When the racers arrive at the start, they proceed with a 45 minute warm up to supply their legs with sufficient amounts of blood and oxygen prior the race.
As the first stage, the circuit race was the easiest, requiring the least amount of effort, and we were rewarded with admirable places in both the Women’s Pro 1-2 and Women’s 3-4. The Time Trial surely would be much more arduous; just after the circuit, there was no rest, everyone was already preoccupied with worrisome thoughts about the upcoming TT.
The following morning: same routine as the previous. One quick observation, when there are two bathrooms shared amongst unnerved five racers and six jittery race supporters on the morning of a race, lets just say the bathrooms didn’t always smell like roses. But they needed that stuff out of their system before the TT!
All of the women placed well in the Time Trial and felt the pain of the gain afterwards. Their assignment for the afternoon was to be official “couch potatoes”. Race supporters, however, were given free reign over what to do with the afternoon, and so, Mom, John D and I tooled out for a sure-to-be arduous ride up bear mountain, whose summit was the finish of the next day’s road race. In total, the climb took us 22 minutes, no saddles. At the summit, you nearly fall off the bike with jello-like legs and an upturned stomach. This is what the racers were sentenced to after racing some 60 miles already! They were all going to sleep well the next night.
I have practically memorized morning routine by now, which is exactly what I wished to accomplish; I wanted to comprehend and obtain the tactics of racing prior and post race.
Missing the start of the road race, Mom and I head to the feed zone, waiting for Larry and the others after the starts of both women’s categories. When everyone else arrives, we set up camp in the midst of the zone and proceed to hand off the bottles to the racers in both fields. After a bit of chaos, we flee the feed zone with little time to spare getting to the finish.
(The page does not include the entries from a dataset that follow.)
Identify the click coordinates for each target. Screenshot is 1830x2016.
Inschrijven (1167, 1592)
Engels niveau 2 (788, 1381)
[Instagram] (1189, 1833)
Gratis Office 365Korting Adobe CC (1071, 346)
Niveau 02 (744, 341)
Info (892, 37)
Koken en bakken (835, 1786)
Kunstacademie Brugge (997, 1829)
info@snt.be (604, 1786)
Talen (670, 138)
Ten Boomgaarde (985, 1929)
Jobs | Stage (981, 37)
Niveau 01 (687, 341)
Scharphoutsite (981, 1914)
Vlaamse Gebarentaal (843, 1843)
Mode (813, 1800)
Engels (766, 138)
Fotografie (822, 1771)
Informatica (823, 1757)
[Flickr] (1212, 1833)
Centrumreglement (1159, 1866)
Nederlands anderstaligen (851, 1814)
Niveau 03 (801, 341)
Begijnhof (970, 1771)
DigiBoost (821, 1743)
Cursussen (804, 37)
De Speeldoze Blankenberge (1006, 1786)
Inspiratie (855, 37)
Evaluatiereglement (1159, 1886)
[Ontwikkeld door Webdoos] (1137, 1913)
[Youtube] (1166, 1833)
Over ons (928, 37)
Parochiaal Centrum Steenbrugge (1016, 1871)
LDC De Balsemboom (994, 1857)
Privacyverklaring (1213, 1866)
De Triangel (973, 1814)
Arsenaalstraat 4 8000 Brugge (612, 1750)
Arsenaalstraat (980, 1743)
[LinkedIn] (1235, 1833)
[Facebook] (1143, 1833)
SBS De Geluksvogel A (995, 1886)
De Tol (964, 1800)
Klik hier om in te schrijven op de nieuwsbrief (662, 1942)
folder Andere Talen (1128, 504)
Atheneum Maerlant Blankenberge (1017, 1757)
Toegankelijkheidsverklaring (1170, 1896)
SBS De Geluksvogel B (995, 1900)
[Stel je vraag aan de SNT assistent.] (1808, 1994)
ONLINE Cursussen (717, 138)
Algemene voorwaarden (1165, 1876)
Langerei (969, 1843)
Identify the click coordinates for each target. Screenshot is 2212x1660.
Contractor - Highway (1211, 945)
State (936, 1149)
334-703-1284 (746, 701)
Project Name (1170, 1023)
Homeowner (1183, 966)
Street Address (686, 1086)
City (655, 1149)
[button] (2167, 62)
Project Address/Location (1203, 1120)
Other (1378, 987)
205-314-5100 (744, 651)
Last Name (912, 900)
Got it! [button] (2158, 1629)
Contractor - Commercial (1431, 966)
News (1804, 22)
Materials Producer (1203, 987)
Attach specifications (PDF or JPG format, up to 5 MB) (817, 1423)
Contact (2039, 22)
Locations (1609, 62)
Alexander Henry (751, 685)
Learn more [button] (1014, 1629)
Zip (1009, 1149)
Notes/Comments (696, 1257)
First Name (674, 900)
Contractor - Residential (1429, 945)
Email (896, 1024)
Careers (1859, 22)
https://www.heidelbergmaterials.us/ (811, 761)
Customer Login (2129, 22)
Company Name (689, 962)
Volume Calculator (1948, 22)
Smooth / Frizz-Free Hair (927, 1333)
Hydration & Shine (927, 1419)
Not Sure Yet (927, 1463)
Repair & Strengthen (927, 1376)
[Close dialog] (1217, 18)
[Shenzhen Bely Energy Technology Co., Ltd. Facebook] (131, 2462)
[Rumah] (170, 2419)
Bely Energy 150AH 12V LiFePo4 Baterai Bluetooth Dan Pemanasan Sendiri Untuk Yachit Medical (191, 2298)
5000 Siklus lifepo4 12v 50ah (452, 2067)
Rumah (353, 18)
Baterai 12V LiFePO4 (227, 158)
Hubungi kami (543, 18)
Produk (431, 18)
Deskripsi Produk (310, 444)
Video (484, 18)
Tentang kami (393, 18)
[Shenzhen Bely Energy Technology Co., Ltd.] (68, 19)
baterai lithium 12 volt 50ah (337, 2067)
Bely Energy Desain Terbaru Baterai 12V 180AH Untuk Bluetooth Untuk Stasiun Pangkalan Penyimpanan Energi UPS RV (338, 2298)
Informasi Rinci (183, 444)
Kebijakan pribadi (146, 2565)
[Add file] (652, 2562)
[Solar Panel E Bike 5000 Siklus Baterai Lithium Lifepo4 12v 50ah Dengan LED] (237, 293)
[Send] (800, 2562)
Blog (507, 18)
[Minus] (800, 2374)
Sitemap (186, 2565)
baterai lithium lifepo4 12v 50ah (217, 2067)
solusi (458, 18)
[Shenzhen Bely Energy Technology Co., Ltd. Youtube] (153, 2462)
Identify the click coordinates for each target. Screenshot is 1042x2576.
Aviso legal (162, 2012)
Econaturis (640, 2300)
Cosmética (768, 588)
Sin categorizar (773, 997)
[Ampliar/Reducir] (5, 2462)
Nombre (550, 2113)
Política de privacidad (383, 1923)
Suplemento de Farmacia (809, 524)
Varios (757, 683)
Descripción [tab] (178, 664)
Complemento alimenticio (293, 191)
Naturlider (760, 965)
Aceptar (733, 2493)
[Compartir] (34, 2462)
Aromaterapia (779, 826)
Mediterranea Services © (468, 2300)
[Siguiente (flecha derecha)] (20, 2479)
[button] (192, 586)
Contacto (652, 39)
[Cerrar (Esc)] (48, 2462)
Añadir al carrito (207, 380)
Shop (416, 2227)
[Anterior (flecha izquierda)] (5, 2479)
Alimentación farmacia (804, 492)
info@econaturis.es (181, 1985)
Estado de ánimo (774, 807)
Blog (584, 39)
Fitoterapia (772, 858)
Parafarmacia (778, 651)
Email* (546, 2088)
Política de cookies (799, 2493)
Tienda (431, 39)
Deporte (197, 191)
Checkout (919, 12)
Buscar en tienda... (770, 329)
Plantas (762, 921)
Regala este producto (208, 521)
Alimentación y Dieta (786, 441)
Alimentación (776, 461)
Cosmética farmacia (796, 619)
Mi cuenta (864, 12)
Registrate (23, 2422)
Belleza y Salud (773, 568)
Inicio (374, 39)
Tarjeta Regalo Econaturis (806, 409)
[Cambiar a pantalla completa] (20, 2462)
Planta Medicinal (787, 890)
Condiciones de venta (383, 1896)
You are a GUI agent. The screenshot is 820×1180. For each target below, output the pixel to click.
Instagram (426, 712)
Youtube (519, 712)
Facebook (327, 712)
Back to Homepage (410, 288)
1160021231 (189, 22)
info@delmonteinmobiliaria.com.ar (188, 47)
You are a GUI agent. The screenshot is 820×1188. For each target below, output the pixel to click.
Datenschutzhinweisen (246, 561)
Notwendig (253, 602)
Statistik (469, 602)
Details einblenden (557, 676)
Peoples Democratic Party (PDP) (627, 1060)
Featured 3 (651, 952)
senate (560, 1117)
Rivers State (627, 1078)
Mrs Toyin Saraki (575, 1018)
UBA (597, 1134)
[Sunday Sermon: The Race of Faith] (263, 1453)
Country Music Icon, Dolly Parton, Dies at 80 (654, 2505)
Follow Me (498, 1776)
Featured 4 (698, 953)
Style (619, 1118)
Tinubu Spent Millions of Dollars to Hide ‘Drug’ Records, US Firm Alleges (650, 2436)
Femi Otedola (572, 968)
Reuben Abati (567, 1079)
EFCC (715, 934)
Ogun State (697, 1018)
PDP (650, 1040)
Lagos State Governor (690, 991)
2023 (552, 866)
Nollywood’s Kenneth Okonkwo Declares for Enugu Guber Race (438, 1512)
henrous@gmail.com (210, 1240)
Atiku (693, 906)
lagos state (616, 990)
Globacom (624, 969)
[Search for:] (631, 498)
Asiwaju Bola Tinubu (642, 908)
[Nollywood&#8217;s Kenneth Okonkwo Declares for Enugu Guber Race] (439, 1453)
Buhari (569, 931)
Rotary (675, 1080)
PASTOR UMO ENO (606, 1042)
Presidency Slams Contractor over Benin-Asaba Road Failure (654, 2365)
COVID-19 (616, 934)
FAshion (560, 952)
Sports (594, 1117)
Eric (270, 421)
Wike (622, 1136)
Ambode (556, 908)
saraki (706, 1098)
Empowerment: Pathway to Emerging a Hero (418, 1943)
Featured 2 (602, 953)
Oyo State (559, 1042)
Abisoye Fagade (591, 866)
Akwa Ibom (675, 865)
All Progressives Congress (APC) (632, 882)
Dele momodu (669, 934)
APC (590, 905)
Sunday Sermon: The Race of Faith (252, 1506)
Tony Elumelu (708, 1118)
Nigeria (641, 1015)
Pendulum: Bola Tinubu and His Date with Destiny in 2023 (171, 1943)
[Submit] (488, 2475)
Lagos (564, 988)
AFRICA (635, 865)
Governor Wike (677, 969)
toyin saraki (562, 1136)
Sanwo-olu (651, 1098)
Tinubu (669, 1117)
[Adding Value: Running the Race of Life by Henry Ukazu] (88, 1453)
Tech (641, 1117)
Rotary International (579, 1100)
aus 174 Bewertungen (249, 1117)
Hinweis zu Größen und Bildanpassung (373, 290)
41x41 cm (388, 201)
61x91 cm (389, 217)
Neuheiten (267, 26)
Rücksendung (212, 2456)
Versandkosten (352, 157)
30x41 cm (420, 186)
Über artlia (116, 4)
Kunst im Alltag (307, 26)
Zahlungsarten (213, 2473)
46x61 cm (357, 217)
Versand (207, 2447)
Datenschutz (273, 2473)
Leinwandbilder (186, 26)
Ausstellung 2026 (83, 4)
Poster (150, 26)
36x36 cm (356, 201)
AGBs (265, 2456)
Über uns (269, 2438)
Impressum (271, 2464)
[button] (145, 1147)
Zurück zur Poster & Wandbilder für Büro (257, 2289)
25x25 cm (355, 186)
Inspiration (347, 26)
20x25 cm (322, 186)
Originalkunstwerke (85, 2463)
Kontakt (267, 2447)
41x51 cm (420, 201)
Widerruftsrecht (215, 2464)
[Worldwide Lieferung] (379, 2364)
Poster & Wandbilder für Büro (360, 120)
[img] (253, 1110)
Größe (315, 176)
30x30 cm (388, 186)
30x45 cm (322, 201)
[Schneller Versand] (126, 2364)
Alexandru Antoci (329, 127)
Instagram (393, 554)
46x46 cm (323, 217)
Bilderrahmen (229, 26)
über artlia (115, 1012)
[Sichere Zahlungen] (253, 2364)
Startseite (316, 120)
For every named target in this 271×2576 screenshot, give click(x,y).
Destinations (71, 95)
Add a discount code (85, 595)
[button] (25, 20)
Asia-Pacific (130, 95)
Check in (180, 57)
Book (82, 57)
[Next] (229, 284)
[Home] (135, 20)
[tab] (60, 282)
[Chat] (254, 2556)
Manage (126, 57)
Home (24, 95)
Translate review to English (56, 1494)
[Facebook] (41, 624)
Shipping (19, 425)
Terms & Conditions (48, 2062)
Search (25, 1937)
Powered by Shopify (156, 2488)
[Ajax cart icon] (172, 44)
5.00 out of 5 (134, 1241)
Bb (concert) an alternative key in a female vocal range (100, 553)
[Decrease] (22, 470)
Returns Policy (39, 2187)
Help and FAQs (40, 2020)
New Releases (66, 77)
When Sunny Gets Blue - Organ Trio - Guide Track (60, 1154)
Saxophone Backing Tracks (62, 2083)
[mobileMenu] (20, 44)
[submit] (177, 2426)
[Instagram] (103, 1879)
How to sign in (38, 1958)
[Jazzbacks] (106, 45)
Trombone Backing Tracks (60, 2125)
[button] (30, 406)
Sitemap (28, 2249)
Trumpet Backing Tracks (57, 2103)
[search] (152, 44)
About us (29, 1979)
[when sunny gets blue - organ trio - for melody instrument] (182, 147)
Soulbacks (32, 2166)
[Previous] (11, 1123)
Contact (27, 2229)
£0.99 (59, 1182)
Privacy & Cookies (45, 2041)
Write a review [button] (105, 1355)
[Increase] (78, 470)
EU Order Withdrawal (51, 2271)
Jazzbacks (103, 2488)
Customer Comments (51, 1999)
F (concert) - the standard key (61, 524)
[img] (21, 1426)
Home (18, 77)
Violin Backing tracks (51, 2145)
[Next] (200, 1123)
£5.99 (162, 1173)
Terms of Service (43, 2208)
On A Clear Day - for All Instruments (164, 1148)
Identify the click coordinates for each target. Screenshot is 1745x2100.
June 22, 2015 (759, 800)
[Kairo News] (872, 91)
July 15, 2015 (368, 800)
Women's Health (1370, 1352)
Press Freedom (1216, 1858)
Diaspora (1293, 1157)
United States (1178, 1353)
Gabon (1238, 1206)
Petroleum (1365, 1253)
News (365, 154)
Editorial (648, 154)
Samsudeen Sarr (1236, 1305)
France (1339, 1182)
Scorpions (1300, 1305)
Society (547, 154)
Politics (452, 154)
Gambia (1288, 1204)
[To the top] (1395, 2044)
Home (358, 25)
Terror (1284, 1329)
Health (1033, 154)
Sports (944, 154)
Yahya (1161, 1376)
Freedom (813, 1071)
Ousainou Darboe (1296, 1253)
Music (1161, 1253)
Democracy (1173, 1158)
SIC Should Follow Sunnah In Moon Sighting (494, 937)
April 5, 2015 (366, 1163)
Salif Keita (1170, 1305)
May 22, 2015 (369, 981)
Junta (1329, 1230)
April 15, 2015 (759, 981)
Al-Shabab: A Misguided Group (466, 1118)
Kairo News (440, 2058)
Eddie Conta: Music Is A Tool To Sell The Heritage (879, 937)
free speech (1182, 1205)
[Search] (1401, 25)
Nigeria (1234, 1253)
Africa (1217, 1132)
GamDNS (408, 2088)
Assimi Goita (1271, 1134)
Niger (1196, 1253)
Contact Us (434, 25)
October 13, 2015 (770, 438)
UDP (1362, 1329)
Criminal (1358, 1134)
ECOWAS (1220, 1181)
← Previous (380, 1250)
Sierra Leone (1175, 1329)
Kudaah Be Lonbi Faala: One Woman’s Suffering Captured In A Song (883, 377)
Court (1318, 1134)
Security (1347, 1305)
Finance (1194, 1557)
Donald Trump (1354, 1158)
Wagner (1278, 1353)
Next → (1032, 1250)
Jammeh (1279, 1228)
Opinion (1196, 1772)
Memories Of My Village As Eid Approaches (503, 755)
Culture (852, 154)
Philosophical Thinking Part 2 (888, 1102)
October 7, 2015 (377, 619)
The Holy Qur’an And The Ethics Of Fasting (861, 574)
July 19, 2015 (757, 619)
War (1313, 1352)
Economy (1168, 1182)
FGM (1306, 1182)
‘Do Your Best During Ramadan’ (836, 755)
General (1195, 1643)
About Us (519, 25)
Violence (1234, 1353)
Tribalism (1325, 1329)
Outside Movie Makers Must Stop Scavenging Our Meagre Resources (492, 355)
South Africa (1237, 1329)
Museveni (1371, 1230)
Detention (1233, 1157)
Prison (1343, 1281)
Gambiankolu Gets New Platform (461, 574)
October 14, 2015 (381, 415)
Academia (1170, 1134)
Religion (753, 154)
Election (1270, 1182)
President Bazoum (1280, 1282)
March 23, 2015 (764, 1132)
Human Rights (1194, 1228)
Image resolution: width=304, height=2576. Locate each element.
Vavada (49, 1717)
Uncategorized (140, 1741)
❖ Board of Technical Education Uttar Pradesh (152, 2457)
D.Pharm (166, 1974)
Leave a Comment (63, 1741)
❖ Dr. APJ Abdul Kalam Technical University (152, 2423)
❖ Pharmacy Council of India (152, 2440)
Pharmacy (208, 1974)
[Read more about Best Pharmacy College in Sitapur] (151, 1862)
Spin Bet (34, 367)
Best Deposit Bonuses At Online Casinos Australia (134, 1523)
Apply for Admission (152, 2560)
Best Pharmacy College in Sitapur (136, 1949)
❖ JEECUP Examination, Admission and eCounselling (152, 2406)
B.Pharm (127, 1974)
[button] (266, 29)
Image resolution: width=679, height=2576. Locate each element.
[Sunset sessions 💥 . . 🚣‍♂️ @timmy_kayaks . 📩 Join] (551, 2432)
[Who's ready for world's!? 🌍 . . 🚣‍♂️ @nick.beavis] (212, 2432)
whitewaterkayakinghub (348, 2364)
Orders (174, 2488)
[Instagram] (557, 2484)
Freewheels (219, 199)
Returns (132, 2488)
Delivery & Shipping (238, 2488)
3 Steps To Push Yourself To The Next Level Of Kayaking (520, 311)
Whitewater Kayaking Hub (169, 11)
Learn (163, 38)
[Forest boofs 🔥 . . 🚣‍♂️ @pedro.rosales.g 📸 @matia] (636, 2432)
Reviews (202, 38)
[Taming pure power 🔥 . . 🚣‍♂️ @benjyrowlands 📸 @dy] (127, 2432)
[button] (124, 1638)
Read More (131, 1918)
With perhaps a bit of speeding, for instance, driving 45 in a 30 mph zone (Mom!) and maybe a few not so nice words spilled out of fear of missing the finish, we fortunately get to the mountain’s summit in the nick of time. Sprinting to the line, all I see is this very distinct black and yellow thing bobbling up and down at the crest of the mountain, immediately recognized as… Anna! Of course, her fan club screeches bloody murder in excitement, and we watch as she makes the final push towards the finish line taking a brilliant 3rd place! One after another, resembling fantastic teammates, Becca and Ann finish soon after with crazy cheers from us as well as painfully exhausted legs. Fatigued, the racers plop down beside the finish and we follow, waiting to see our W 3-4 racers appear to applaud them at the finish.
Straining our eyes, we see Christina pumping her legs up and down like an over used piston, slowly but surely she rolls over the finish. Just after, Allison, beat like all the rest, still manages a strong finish. And you know, the most admirable thing, was that, even though every one of our women were dead beat, they still congratulated and offered sincere words of support to their other teammates. In conclusion, one of the most important pieces of info I acquired throughout the weekend was that, no matter how fast, slow, smart or dumb a racer you are, people will always support you, that’s what a team is for. I have to say, I was welcomed into the best team I can imagine, one where the members always support each other; there is never any rivalry, drama or bratty girls, so, thank you, team, coach, and race supporters, for allowing none of that crap!